DATASET RECORDS START

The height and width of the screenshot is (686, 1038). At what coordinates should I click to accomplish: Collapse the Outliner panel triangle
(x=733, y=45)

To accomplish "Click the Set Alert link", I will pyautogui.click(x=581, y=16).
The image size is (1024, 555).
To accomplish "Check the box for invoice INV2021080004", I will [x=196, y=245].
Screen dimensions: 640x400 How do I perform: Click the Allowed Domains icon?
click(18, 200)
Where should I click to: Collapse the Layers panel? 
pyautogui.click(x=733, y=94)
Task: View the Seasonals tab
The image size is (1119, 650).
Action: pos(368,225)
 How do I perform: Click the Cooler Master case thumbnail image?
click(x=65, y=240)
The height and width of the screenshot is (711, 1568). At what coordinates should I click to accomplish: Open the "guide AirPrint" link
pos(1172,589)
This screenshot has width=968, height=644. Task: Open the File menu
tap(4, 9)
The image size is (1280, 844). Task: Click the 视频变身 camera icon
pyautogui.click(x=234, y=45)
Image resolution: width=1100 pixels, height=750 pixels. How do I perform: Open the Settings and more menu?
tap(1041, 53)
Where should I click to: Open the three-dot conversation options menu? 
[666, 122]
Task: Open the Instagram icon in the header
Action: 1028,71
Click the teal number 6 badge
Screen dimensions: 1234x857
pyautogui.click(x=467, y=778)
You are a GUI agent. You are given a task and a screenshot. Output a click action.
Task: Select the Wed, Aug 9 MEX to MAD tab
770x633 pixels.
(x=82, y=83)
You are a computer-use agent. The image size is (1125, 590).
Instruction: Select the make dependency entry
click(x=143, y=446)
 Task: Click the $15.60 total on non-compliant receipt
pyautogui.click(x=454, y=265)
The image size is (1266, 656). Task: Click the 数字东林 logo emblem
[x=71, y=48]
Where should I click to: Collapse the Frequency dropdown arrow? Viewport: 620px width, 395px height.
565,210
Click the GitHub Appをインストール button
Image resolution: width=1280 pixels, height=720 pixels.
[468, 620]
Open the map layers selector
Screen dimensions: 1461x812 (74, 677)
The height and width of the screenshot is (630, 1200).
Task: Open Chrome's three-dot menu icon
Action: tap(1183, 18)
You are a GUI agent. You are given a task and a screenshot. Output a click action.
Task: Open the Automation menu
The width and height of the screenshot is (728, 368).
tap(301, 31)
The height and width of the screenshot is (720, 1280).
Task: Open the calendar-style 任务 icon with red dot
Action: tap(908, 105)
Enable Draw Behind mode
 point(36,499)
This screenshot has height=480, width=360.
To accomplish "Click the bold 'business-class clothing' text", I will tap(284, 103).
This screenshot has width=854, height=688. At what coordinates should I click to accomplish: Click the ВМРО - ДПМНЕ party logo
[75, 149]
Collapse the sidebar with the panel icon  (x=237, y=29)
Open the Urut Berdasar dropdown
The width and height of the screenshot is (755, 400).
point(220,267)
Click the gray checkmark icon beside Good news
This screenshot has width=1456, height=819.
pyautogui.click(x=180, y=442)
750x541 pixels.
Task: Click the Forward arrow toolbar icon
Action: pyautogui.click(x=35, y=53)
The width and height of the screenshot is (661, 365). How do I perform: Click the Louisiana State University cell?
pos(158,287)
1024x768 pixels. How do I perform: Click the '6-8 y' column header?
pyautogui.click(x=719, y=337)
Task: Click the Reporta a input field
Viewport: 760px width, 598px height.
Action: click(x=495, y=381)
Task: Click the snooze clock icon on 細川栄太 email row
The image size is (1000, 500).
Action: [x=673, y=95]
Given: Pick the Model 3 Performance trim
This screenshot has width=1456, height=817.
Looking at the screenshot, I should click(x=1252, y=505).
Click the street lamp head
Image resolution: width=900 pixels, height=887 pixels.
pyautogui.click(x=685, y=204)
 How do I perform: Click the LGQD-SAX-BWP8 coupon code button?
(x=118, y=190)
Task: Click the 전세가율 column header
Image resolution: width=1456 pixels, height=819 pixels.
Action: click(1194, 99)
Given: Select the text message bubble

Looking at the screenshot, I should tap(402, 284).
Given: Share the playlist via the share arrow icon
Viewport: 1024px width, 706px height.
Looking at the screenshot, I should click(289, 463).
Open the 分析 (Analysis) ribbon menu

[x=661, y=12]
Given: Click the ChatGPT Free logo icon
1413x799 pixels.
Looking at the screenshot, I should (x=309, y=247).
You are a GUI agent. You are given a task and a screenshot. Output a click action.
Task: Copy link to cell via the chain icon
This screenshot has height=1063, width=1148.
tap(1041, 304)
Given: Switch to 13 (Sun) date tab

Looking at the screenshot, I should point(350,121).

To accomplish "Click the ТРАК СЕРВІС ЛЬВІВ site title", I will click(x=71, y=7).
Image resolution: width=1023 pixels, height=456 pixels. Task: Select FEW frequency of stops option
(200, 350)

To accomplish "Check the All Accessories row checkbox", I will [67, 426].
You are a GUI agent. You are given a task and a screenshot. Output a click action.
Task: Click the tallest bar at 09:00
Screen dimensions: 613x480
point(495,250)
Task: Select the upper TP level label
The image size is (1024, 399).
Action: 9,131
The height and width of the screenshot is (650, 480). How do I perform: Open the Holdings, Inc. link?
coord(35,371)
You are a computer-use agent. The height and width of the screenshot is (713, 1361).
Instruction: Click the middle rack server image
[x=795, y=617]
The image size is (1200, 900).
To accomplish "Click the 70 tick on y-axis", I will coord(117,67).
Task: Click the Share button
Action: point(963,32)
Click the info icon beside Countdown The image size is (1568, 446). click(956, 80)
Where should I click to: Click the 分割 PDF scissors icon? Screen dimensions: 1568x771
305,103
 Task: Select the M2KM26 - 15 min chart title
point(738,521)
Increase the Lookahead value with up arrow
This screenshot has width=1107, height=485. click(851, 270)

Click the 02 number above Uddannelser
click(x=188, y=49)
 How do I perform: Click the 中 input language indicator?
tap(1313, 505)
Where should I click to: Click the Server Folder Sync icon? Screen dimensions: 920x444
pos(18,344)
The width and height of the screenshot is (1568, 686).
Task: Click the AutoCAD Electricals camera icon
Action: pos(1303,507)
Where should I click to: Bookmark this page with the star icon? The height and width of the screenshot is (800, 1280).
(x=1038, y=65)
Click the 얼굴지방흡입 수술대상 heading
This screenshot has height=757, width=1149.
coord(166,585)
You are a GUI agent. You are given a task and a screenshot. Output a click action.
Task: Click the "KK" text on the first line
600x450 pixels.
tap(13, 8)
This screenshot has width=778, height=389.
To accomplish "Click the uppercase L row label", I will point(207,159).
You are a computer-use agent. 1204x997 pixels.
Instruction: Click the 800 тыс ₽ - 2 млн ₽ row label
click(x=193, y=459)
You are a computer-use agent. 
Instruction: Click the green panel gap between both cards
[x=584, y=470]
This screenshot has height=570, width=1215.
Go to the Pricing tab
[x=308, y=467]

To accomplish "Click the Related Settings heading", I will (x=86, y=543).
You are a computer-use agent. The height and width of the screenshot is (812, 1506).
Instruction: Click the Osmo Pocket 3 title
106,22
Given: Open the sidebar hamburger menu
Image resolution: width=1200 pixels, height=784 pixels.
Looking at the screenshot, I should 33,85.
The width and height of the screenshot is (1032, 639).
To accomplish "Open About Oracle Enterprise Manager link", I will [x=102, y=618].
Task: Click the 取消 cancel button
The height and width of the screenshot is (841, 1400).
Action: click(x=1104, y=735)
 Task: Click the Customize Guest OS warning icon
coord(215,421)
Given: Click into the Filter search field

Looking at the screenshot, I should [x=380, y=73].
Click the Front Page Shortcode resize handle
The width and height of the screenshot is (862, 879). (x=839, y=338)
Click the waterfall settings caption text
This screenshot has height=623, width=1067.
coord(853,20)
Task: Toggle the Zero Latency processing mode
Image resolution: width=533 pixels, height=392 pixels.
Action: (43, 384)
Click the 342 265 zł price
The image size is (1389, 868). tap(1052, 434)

DATASET RECORDS END

■ **PROMPT**: Going through the material, how many lines contain the word "sidebar"? Please give only the number.

■ **YOUR SOLUTION**: 2